Vancouver, BC – British Columbians identify a deterioration in the way people behave with each other, and most point the finger at parents and technology for the loss of courtesy, a new Insights West poll conducted in partnership with the Vancouver Sun has found.

The online survey of a representative provincial sample shows that three-in-five British Columbians (62%) admit that, compared to five years ago, people have become less polite. In addition, one third of residents (33%) say that the individuals they deal with on a daily basis say “please” and “thank you” less often than before.

When asked about the probable causes of the apparent decline in civility, at least three-in-four British Columbians think parents who fail to teach their children proper behavior are responsible (93%), along with technology that enables people to talk face-to-face less often (84%), the fact that people are too busy with their lives (79%), the influence of television and movies (78%) and poor examples from celebrities and other public figures (76%).

Fewer British Columbians believe teachers and schools failing to teach students proper behavior (59%) and politicians engaging in personal attacks (55%) are to blame for the current state of affairs.

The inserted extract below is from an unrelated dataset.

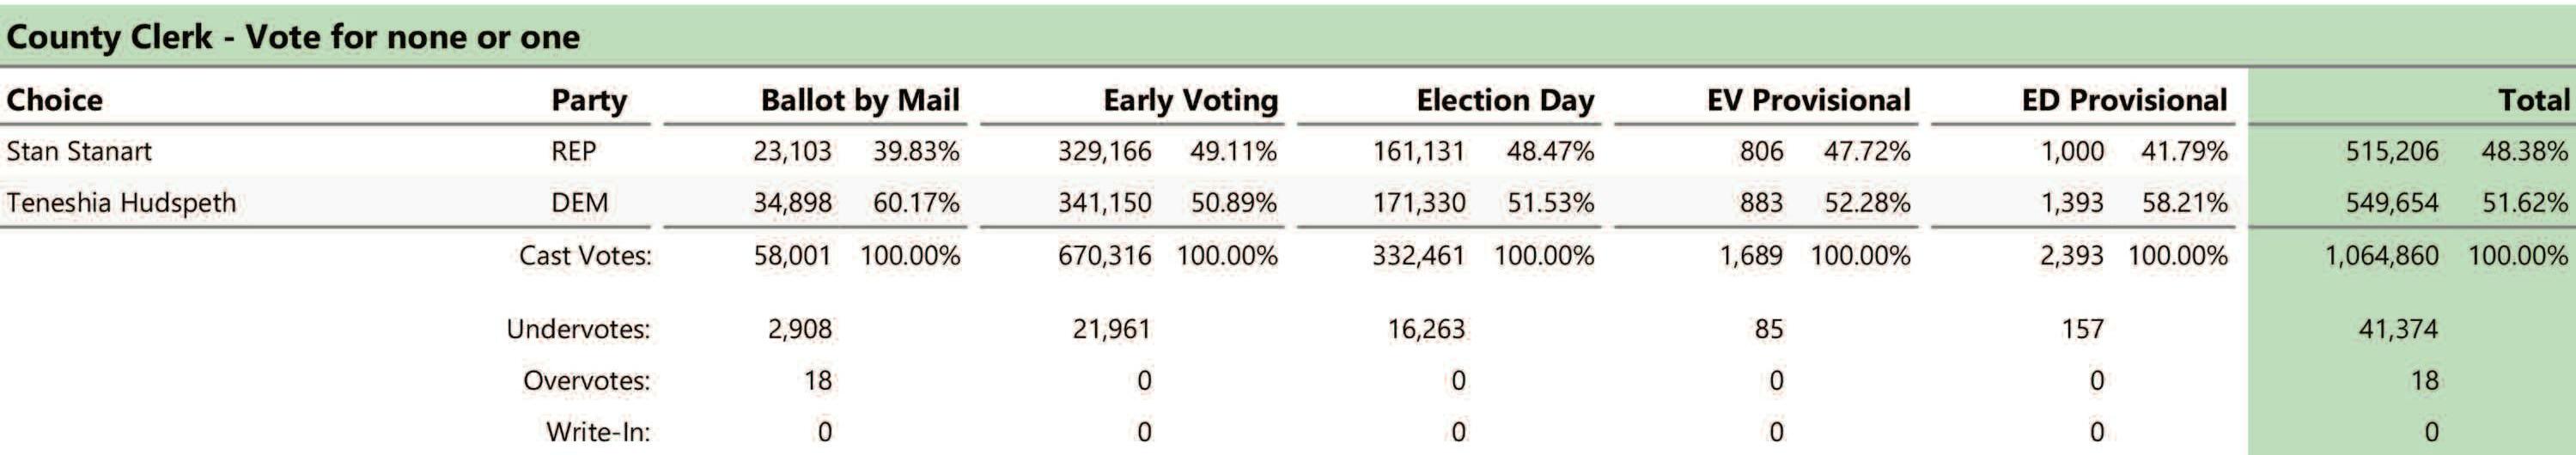This screenshot has height=455, width=2576.
Task: Select the Stan Stanart candidate name
Action: 79,152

Over the course of the past month, British Columbians report being exposed to several rude behaviours, such as someone swearing in public (87%), someone checking their phone or texting during a meeting or social event (86%), someone littering (78%), and parents looking the other way while their children behaved badly (76%).

On the positive side, four-in-five British Columbians (80%) witnessed a person holding a door open for a stranger—but only 45 per cent saw someone give up their seat for an individual who is disabled, pregnant or elderly.

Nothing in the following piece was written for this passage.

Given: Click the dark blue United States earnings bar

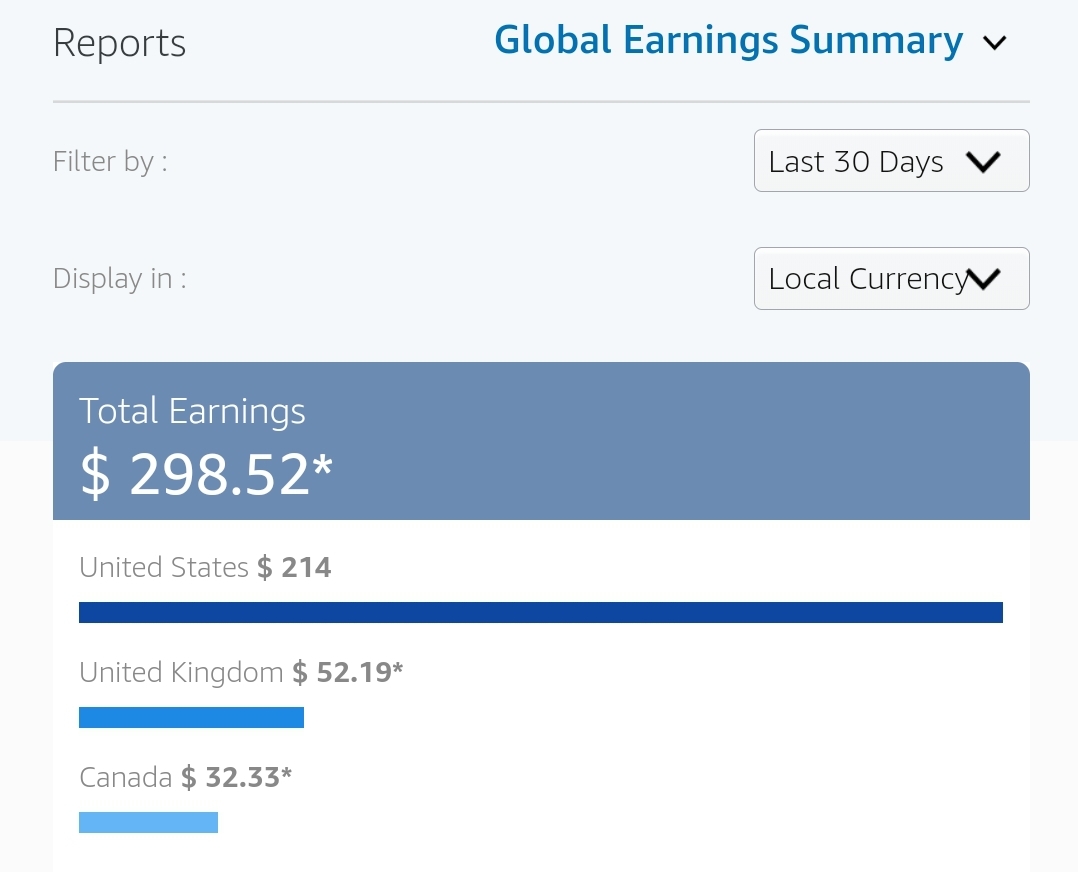Looking at the screenshot, I should pos(540,612).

Across the province, 72 per cent of residents say they deal with someone being rude and/or impolite at least a few times a month when driving or riding in a car, while 50 per cent had similar experiences while shopping at a store, and 43 per cent while walking on the street. Almost half of British Columbians who work at an office (48%) or use public transit (47%) also face rudeness at least a few times a month.

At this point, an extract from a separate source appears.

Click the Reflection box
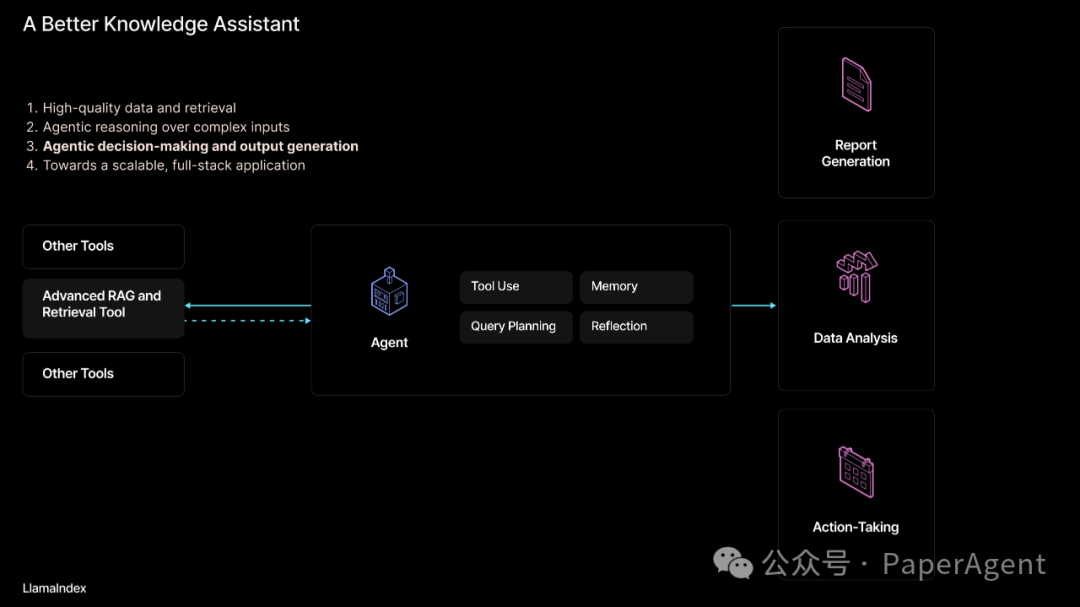The height and width of the screenshot is (607, 1080). click(x=636, y=327)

“Technology seems to be playing a prominent role in making British Columbians feel that we’ve forgotten our manners,” said Mario Canseco, Vice President, Public Affairs at Insights West. “Large proportions of residents complain of people using their cell phones at the wrong time and for the wrong reasons, and three-in-five social media users have to deal with someone rude or impolite a few times a month.”

About Insights West:

Insights West is a progressive, Western-based, full-service marketing research company. It exists to serve the market with insights-driven research solutions and interpretive analysis through leading-edge tools, normative databases, and senior-level expertise across a broad range of public and private sector organizations. Insights West is based in Vancouver and Calgary and has ten full-time and five part-time employees.


About this Release:

Results are based on an online study conducted from September 26 to October 2, 2013, among 704 British Columbians who are aged 18+ and are Your Insights panel members. is Insights West’s in-house access panel offering on-demand samples for both clients and research suppliers looking for Western Canadian populations. The data has been statistically weighted according to Canadian census figures for age and gender. While statistical margins of error are arguably not applicable to online panels/online studies of this nature, we have assumed that the same margins of error apply as if it were a true unweighted random probability sample with a margin of error of +/- 3.7 percentage points, nineteen times out of twenty. To view the detailed data tabulations, click here.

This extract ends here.